The others stood back, and that was how I met Shervan.

“You water your horse, and Barrabra will fix you something to eat. Then Pendril and you and I will saddle up, and we will depart for Kyphros,” Shervan announced after ushering off the half-dozen armed and able-bodied citizens of the little crossroads.

“That's not a problem?”

Shervan shook his head. “I must only apologize that we did not recognize you. It has been so long…”

“So long?”

“We used to receive the pilgrims from Recluce, but seldom do we see them any more.”

I nodded, knowing why—Antonin.

Whuuuffff
…interrupted Gairloch, as if to ask about the water I had promised.

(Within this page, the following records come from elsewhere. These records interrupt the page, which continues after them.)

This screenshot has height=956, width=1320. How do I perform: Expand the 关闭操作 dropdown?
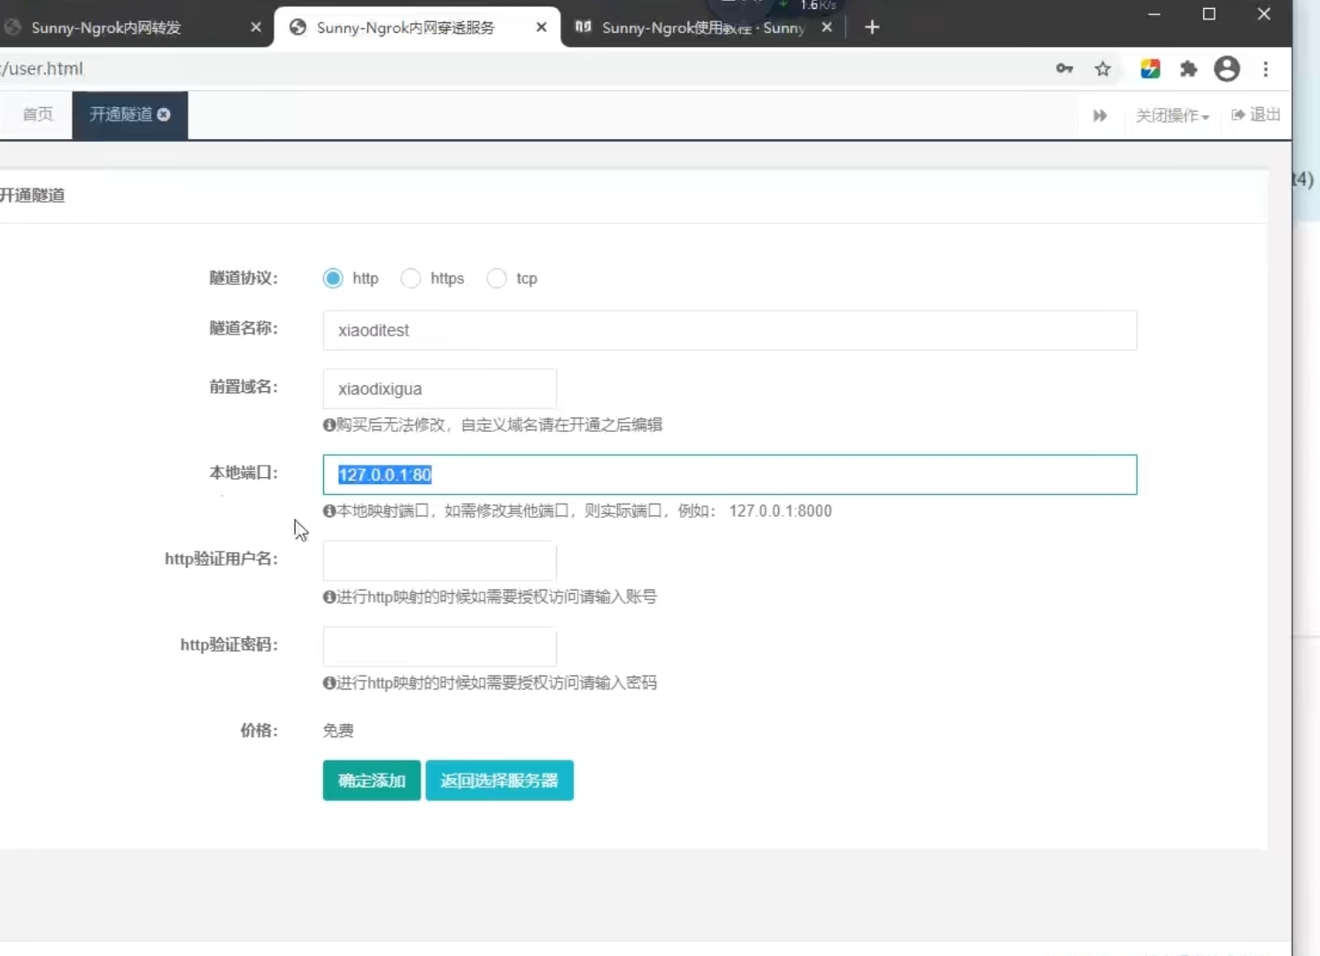pyautogui.click(x=1172, y=116)
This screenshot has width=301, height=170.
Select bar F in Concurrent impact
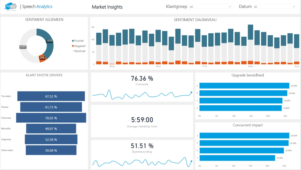(237, 158)
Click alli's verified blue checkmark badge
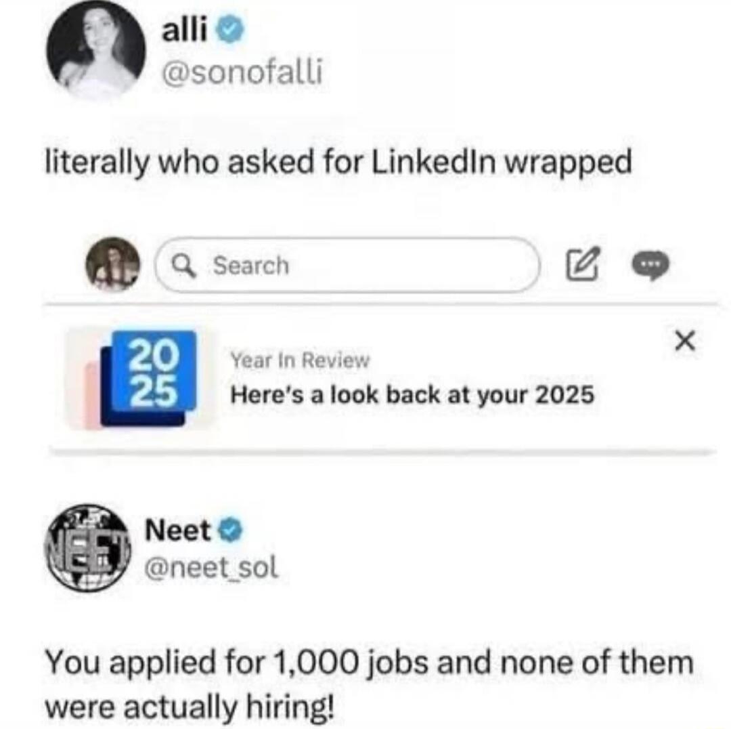The image size is (731, 729). pos(230,28)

“Ser?” called a strong feminine voice from the covered portico. The shade kept me from seeing more than an ample figure.

“That's Barrabra,” explained Shervan.

“I need to water my horse…”

“That's a horse?” asked Barrabra, still shrouded by the portico.

I smiled. “He's enough of a horse to have carried me through the Easthorns and the Little Easthorns.”

Shervan looked toward the portico with a look I could not quite decipher, but would have said embodied the concept of “I told you so.”

I took the reins and led Gairloch around the building to the watering trough. Shervan followed, still talking.

Unlike some towns I had seen since leaving Recluce—places like Hrisbarg, Freetown, Howlett, and Weevett, to name a few—the rear of the whitewashed stone or brick buildings was as clean as the front, and similarly shaded by the protruding tile roof. The housing design confirmed my feelings that in the summertime Kyphros was hot indeed.

“…and the Gallians, they just keep coming. We never fight unless we have the advantage, and we must kill three of them for every one of us they get. Having the hills and the mountains there helps, but just two eight-days ago some of them got as far as Sintamar.” Shervan grinned. “They didn't get back.”

I watched as Gairloch drank from the trough, carved roughly from limestone, glancing back toward the north and the clouds that were again building over the Little Easthorns. They didn't look natural, but who was I to say? “Those clouds—”

“…and the only other one was the knife-thrower…such a—”

“What knife-thrower?”

“You were asking about the clouds, ser?”

“Later. What were you saying about the knife-thrower?”

“I have never seen such a knife-thrower. Never. No, ser, the clouds, we did not used to have clouds such as those…”

“What about the knife-thrower?” I interrupted.

“…not since the days of the Great White Wizards, they say. You were asking about the knife-thrower. Yes—that was the best. The cowardly Gallians—that was before they became the mad dogs they are now—they ran from the black horse, anywhere to escape the knives and the sword. Such a pair they were! Never had we seen such a pair!”

I was getting ready to strangle the cheerful Shervan, especially since Gairloch had finished drinking.

Whheeee…eeee
…

I fished out the remaining grain cake from the right-hand saddlebag provided by Brettel.

“How—how did you do that?”

“Do what?”

“That food for your horse. You made it appear out of thin air. Never have I seen that. Not even the Great White Wizard could do that, I would bet.”

I sighed. I'd totally ignored the shield around the second set of saddlebags, that minor bit of order-control that left them out of sight. Now Shervan would be telling the world about my marvelous food creation. “No…no. I didn't make it. There's a hidden sack there. That's all.”